**Excerpted data**
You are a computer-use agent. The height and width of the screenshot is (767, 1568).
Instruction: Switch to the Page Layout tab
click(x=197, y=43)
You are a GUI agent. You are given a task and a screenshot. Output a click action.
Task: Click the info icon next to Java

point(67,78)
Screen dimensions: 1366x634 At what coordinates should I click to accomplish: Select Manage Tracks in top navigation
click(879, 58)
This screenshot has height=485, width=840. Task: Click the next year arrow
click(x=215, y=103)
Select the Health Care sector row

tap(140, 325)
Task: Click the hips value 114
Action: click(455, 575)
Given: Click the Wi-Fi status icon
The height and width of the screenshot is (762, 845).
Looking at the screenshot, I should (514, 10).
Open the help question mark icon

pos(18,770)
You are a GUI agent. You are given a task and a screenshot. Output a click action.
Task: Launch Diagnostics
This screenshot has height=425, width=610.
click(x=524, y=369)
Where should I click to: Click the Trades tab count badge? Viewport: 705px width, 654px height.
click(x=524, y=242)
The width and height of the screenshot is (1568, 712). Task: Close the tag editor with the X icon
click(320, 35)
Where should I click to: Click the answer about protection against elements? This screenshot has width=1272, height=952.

**What to work on**
Write out every line of the material above as a numbered list, omitting the blank lines.

**Answer to the task**
1. You are a computer-use agent. The height and width of the screenshot is (767, 1568).
2. Instruction: Switch to the Page Layout tab
3. click(x=197, y=43)
4. You are a GUI agent. You are given a task and a screenshot. Output a click action.
5. Task: Click the info icon next to Java
6. point(67,78)
7. Screen dimensions: 1366x634 At what coordinates should I click to accomplish: Select Manage Tracks in top navigation
8. click(879, 58)
9. This screenshot has height=485, width=840. Task: Click the next year arrow
10. click(x=215, y=103)
11. Select the Health Care sector row
12. tap(140, 325)
13. Task: Click the hips value 114
14. Action: click(455, 575)
15. Given: Click the Wi-Fi status icon
16. The height and width of the screenshot is (762, 845).
17. Looking at the screenshot, I should (514, 10).
18. Open the help question mark icon
19. pos(18,770)
20. You are a GUI agent. You are given a task and a screenshot. Output a click action.
21. Task: Launch Diagnostics
22. This screenshot has height=425, width=610.
23. click(x=524, y=369)
24. Where should I click to: Click the Trades tab count badge? Viewport: 705px width, 654px height.
25. click(x=524, y=242)
26. The width and height of the screenshot is (1568, 712). Task: Close the tag editor with the X icon
27. click(320, 35)
28. Where should I click to: Click the answer about protection against elements? This screenshot has width=1272, height=952.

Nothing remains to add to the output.